You can also add a second trigger path for ad-hoc questions. Set up a Slack Trigger node that listens for @mentions, and connect it to the same AI Agent. Now you can ask “what drove last Tuesday’s traffic spike?” or “are any competitors running a sale right now?” in Slack, and the agent uses the same tools to answer.
Test the workflow manually before setting the schedule. Click “Test Workflow” in n8n and check that each tool returns real data. If something fails, it’s almost always a credential issue, and you can see exactly which node broke.
The n8n MCP shortcut
n8n recently shipped their own MCP server, which means you can connect Claude Code or Cursor to your n8n instance and build workflows conversationally. Instead of dragging nodes around manually, you can say “add a Perplexity citation check to my marketing workflow” and the AI creates the node, connects it, and configures the credentials. I haven’t fully tested how far you can push this, but for setting up new workflows from a template, it’s a useful shortcut.
What I learned
I built this system twice. The Managed Agents version used a persistent Claude session in the cloud, and when something went wrong I was debugging by reading logs. With n8n, I can see exactly where the flow breaks because the visual layout shows me which node failed.

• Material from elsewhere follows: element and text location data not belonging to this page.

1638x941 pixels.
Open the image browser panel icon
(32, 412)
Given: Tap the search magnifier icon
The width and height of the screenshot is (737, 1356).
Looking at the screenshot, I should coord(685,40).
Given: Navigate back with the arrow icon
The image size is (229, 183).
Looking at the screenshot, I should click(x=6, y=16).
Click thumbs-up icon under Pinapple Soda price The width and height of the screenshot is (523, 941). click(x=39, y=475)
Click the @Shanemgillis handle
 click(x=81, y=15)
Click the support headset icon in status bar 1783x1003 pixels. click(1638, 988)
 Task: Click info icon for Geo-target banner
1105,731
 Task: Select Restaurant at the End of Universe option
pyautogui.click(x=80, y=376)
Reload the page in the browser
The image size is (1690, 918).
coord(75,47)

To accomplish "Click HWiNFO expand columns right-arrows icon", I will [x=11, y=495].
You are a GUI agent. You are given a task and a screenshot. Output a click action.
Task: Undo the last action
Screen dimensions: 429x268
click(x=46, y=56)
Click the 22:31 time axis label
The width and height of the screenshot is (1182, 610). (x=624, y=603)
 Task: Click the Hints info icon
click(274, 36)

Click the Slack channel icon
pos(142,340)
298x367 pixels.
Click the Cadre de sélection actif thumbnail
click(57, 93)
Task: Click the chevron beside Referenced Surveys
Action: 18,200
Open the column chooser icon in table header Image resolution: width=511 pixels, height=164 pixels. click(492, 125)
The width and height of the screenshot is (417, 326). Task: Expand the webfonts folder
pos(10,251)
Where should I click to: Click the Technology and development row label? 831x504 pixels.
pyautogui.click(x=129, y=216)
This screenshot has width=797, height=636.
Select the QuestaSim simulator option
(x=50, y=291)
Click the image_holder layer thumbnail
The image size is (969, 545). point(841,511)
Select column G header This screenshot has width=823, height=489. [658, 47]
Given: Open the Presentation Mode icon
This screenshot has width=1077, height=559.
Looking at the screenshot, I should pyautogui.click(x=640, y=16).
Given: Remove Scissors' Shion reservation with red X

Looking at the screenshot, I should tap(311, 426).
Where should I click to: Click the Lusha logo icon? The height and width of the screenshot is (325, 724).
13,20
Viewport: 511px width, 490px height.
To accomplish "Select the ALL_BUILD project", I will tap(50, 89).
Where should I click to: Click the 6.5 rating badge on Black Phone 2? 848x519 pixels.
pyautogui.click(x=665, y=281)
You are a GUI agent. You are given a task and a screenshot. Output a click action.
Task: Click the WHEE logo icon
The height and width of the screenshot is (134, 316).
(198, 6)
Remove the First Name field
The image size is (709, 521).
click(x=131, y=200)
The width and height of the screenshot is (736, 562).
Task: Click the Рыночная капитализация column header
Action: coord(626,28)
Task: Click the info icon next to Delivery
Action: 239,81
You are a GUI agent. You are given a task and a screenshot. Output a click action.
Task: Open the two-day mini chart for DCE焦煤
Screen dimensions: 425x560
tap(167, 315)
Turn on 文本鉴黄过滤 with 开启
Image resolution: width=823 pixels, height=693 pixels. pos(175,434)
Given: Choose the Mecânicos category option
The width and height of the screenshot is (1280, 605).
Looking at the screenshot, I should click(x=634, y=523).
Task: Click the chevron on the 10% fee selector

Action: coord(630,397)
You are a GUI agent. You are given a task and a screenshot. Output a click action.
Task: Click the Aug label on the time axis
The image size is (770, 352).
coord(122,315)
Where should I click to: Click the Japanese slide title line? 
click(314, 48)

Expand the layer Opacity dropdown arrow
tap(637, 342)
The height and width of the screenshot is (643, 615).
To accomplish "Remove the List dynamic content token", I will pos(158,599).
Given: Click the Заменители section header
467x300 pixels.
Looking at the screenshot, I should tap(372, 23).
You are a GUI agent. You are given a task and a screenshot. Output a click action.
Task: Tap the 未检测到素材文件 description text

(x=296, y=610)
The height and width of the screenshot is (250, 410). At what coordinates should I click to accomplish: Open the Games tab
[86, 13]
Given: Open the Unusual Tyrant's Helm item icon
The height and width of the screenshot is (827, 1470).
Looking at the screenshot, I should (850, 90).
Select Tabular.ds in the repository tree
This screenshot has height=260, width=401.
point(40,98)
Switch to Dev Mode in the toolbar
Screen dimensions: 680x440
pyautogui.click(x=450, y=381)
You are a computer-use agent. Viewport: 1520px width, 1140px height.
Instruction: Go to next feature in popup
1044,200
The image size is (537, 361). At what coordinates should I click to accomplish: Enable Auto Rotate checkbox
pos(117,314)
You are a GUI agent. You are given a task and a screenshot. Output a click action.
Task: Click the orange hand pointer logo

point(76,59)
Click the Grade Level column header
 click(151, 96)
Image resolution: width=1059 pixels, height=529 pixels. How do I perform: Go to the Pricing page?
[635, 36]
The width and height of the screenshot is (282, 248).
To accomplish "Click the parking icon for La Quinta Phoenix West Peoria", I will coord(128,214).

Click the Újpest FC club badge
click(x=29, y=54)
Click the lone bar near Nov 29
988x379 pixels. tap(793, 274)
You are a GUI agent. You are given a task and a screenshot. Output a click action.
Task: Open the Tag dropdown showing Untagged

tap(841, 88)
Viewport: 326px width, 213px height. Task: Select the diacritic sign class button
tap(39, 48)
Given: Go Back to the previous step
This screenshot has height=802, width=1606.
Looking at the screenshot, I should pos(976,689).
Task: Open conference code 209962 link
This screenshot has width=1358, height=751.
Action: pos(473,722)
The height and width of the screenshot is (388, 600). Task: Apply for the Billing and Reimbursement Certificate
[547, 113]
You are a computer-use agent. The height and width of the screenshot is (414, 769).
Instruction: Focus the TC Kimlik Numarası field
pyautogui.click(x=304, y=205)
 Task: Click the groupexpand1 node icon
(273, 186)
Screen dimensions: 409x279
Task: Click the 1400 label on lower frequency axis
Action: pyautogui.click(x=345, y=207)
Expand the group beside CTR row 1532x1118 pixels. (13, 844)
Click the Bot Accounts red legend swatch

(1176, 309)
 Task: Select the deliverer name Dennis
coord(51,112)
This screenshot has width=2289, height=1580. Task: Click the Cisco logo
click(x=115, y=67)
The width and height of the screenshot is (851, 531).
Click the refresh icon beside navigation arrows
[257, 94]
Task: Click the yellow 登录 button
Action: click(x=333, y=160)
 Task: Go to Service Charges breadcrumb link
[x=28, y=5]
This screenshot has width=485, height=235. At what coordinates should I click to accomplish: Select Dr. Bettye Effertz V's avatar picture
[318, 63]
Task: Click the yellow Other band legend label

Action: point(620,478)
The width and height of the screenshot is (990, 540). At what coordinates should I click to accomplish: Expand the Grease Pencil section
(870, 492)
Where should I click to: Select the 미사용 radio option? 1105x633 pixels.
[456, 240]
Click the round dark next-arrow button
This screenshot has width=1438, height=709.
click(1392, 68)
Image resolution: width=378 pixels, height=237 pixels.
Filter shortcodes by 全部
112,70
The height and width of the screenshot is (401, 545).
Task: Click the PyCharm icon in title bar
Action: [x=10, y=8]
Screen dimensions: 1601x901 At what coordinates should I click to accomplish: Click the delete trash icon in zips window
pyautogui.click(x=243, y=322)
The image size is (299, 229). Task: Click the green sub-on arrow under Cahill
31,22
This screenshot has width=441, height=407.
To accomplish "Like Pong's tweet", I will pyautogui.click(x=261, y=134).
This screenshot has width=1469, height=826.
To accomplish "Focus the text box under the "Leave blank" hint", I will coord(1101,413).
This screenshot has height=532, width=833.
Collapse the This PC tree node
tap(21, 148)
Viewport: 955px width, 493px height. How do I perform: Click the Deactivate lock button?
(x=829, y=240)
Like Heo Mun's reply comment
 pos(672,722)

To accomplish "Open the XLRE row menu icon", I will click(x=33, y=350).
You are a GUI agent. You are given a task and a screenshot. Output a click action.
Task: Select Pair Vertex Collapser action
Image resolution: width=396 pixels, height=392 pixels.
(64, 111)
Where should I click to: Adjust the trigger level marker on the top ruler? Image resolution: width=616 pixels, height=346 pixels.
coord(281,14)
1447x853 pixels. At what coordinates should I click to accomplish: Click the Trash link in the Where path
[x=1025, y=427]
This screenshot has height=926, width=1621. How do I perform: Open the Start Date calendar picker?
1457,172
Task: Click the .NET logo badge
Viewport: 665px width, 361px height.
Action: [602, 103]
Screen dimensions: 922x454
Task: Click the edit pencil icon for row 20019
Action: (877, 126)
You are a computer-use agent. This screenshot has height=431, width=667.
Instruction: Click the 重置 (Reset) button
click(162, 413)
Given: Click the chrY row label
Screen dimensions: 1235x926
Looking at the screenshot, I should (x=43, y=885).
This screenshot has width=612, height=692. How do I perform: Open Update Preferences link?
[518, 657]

I’m currently testing whether a different model gives comparable results at lower cost. In n8n, that’s changing one node configuration. In the code version, it would have meant rewriting the integration layer, updating error handling for a different API shape, and redeploying. The visual workflow treats the model as a component you can swap, not infrastructure you build around.
I check the citation reports every week now. If your product disappears from AI recommendations, that’s a leading indicator you won’t see in your traffic data for weeks.
And the agent will hallucinate competitor claims if you let it. Always require source URLs in the prompt. If it can’t cite a source, it should say “UNVERIFIED.” I learned this when an early version attributed a competitor’s negative review to one of my products because the names were similar.
The pattern
I don’t think code-first and workflow-first are competing approaches, they’re for different jobs. I also run a daily digest pipeline that pulls from 100 sources, runs everything through Claude, and posts a curated brief to Slack every morning. That’s a straight sequence: fetch, analyse, post. Trigger.dev and TypeScript are perfect for it.
The marketing agent is different. It has multiple tools, two-way interaction via Slack, and I’m constantly tweaking which data sources it uses and how it interprets them. That’s where a visual workflow earns its keep, because the complexity is visible and the experimentation is cheap. If your automation runs the same way every time, write it in code. If you want to see, modify, and experiment with the flow, drag boxes around.